My tactic is just to do what i know my baby needs and try ignore them. unless they want to do something that is unnecesary but harmless and then i let them do it!

colditz · 09/09/2005 23:19

Say "Do you know, the last time I checked, the midwives were coming to see me! Isn't that silly? That would mean that I'm his mummy!"

Cleothecat · 09/09/2005 23:34

Brilliant thank you both for responding. Colditz love the midwifery line, may add in the word stitches to drive home the drama!
Must admit I did try the ultra agressive - she is absolutely the most domineering type you can imagine - no I think he'll do what his Mum wants and not his granny... (she resisted a bit then) ... because I'm his mum, he's mine, not yours.
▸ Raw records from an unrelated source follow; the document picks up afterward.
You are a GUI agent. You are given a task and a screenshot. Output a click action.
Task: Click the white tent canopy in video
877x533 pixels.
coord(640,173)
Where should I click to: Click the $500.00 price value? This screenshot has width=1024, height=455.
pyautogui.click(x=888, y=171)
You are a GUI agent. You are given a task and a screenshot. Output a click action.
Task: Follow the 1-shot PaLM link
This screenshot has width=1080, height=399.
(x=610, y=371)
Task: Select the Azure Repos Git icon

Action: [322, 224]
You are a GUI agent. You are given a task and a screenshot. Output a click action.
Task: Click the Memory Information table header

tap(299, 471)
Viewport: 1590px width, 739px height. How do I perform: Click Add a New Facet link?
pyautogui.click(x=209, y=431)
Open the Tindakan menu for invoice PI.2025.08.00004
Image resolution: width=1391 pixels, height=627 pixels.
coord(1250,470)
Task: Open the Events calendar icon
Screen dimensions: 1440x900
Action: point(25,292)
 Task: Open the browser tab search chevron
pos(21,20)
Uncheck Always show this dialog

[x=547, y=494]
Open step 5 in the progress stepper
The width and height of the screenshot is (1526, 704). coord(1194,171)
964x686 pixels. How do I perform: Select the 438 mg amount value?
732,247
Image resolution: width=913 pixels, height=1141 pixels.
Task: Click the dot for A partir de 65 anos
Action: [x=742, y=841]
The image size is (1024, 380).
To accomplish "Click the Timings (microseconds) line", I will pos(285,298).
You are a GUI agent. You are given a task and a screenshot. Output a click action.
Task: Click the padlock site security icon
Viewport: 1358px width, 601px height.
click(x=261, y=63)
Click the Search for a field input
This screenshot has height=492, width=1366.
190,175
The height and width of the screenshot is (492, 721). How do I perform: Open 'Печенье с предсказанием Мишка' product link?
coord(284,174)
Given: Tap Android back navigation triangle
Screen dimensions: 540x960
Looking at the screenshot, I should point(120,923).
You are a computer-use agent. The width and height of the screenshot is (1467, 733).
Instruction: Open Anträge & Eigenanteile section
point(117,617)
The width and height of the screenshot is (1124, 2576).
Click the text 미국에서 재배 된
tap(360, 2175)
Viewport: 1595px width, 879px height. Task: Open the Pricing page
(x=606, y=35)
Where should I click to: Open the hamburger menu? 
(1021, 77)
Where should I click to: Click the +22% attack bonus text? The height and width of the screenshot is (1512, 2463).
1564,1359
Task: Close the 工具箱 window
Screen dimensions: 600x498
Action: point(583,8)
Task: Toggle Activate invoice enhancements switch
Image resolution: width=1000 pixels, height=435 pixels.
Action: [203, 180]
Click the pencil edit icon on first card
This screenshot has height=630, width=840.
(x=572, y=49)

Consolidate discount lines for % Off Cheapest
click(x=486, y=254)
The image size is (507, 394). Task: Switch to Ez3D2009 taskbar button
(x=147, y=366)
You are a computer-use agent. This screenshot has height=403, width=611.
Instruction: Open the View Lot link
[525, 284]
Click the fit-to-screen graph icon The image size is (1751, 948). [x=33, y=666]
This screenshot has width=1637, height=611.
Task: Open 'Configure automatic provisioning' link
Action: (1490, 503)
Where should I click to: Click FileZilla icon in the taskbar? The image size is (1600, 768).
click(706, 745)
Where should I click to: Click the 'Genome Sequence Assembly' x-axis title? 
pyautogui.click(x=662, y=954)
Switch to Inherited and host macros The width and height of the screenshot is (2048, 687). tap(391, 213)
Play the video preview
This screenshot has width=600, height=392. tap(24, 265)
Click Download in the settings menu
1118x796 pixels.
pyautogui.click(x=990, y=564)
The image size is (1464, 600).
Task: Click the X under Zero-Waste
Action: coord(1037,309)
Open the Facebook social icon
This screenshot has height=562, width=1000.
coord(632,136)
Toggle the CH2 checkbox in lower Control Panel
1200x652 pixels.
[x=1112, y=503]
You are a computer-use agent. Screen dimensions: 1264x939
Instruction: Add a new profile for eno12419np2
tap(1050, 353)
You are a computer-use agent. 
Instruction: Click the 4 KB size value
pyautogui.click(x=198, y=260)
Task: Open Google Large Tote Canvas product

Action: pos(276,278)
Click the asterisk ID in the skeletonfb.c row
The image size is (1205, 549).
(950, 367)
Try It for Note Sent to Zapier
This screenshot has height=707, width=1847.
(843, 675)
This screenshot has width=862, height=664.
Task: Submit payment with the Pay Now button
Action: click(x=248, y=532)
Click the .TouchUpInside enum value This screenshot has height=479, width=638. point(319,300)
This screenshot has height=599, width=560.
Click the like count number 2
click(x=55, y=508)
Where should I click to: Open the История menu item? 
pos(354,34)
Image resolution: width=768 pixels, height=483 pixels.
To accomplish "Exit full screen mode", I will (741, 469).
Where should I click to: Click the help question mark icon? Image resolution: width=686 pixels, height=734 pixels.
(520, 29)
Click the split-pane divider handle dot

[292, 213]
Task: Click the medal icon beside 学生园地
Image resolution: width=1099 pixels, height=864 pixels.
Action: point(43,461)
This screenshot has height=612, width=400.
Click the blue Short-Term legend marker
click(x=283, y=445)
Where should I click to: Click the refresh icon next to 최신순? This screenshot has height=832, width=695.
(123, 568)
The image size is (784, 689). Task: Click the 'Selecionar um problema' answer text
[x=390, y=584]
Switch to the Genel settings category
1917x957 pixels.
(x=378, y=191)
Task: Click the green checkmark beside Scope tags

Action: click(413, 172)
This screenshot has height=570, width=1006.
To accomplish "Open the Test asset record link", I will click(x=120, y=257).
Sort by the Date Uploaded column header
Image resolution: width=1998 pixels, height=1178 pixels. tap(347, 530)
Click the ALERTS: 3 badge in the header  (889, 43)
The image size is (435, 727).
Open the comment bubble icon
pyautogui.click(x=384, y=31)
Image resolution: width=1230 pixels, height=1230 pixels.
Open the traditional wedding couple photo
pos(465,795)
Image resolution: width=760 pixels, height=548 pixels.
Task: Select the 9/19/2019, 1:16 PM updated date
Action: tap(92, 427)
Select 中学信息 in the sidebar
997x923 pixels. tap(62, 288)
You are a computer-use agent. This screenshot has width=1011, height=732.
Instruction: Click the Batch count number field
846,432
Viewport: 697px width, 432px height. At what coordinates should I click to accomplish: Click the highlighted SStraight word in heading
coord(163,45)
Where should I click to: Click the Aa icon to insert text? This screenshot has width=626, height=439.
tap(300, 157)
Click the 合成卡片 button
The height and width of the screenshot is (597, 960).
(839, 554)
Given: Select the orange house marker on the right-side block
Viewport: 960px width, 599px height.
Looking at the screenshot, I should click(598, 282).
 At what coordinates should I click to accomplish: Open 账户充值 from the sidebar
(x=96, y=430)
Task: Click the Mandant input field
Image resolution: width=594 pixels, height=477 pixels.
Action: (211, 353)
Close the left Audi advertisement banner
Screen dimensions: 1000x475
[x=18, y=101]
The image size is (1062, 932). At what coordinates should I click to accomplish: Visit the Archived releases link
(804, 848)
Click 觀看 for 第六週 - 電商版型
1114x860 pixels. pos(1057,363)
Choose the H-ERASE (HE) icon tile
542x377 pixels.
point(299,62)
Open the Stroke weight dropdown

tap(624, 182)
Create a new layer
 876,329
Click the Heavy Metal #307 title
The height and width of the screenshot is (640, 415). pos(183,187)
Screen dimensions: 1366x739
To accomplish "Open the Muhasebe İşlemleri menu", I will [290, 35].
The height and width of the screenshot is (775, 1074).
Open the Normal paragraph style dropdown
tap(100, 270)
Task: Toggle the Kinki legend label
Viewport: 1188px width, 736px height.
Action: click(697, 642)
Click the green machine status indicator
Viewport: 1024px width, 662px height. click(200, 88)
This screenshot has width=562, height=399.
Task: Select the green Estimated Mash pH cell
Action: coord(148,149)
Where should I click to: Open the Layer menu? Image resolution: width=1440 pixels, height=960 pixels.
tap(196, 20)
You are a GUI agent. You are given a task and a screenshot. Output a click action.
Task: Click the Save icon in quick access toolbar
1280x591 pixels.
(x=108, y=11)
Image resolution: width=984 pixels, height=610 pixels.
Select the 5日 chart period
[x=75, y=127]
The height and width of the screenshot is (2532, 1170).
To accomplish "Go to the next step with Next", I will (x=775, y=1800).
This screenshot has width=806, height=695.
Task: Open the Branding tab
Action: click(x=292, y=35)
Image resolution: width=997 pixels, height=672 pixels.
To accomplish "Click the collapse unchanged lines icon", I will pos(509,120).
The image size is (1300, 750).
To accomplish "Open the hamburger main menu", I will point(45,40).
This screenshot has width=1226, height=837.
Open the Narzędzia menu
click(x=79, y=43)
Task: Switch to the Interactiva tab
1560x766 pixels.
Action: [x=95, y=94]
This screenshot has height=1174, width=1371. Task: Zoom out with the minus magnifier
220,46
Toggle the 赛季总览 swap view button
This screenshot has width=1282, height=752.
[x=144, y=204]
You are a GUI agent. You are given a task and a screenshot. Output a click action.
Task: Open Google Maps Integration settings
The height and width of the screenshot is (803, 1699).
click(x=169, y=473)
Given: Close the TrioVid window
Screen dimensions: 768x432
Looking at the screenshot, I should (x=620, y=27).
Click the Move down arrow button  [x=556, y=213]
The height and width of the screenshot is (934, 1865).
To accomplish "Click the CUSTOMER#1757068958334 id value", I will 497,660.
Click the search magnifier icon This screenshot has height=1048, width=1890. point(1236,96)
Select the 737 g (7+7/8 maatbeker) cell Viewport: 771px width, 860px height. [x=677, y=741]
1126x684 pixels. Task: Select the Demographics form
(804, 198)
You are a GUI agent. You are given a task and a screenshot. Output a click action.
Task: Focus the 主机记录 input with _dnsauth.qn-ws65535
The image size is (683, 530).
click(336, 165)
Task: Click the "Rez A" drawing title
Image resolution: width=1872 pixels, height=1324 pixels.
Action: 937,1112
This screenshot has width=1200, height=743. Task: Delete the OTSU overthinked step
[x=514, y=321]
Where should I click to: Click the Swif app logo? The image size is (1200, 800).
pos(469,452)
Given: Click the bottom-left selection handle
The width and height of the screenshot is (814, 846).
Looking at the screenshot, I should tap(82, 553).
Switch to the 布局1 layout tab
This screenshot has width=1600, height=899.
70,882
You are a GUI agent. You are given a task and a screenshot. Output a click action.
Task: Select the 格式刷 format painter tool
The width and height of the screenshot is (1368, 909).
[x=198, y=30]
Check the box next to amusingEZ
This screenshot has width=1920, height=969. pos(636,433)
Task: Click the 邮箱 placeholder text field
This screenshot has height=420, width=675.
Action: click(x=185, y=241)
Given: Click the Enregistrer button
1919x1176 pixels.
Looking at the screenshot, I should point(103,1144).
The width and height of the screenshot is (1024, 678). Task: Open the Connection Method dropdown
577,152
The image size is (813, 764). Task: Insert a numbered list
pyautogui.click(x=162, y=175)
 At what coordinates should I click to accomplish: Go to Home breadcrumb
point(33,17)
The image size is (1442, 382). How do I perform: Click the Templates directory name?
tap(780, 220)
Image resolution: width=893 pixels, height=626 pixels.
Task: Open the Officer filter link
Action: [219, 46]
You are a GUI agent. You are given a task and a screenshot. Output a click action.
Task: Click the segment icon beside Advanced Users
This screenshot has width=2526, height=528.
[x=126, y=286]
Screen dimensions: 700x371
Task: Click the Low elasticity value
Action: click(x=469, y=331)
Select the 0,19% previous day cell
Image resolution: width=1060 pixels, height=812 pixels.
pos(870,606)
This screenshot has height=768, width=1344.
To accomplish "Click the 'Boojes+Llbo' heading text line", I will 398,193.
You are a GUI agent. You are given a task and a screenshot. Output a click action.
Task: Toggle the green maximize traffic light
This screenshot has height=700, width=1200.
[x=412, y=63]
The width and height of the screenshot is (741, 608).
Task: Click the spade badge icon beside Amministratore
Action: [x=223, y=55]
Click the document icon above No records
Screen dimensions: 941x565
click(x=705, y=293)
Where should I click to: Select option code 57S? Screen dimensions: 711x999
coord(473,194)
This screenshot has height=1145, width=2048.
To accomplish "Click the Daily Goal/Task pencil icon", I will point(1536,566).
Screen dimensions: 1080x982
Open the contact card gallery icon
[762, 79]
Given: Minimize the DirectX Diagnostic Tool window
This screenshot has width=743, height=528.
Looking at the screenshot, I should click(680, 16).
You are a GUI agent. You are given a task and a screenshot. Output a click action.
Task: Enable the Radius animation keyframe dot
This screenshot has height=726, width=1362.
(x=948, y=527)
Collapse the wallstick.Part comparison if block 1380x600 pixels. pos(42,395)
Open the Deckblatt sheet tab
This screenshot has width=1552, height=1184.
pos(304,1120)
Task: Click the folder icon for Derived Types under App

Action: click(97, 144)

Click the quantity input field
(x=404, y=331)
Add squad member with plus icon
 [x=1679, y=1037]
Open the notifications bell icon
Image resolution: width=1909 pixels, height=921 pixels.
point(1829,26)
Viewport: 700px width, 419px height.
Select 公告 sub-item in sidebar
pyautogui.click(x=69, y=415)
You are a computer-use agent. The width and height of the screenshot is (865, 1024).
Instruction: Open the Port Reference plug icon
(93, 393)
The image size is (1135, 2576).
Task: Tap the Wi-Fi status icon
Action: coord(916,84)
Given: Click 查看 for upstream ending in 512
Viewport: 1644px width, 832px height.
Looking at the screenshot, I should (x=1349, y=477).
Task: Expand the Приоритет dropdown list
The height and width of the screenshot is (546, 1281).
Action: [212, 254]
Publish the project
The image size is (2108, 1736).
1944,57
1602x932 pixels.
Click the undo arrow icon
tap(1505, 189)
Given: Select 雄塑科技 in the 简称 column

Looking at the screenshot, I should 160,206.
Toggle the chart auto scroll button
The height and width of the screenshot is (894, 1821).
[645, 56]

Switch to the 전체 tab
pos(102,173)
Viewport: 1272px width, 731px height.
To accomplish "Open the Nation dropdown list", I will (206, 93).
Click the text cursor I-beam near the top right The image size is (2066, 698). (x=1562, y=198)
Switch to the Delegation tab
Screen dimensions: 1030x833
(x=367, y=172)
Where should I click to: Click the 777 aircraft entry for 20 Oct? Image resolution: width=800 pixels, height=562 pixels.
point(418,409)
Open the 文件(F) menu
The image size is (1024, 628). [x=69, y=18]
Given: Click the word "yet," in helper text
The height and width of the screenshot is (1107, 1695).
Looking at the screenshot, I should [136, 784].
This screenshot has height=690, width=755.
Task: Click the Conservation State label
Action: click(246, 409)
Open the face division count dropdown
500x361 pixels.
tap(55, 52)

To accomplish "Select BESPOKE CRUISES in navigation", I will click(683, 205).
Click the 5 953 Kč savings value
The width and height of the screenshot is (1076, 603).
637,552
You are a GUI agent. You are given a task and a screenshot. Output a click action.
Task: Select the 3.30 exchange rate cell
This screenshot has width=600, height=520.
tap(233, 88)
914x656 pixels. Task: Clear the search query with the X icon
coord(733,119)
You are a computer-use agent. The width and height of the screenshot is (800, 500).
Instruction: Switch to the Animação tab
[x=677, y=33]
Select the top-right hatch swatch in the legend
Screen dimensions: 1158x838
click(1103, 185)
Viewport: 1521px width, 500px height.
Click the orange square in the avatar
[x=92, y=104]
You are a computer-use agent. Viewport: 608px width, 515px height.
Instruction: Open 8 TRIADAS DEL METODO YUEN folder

She just can't help herself I spose and neither can I ( Oh god will i be just like her?) In some ways it makes me feel better about the hell of my teenage years, and that i didn't imagine it after all, she was dreadful! She of course, thinks it's all me, which I'm szure it is a bit, but i spent the whole car journey back from her house wondering how on earth I make sure my DS doesn't feel as bad about me as I do her. How very sad... To cap it all, when she did spend time with him, after just five minutes she remakred on "what tremendous time wasters they are" and went back to reparing the important thing that is Sunday breakfast for four people, something any of us would happily have done to allow her that time. Agghhhhh! Nearly picked DS up and came home there and then. Did say, quite gently that he's not a "time waster", it's called getting to know your grandson.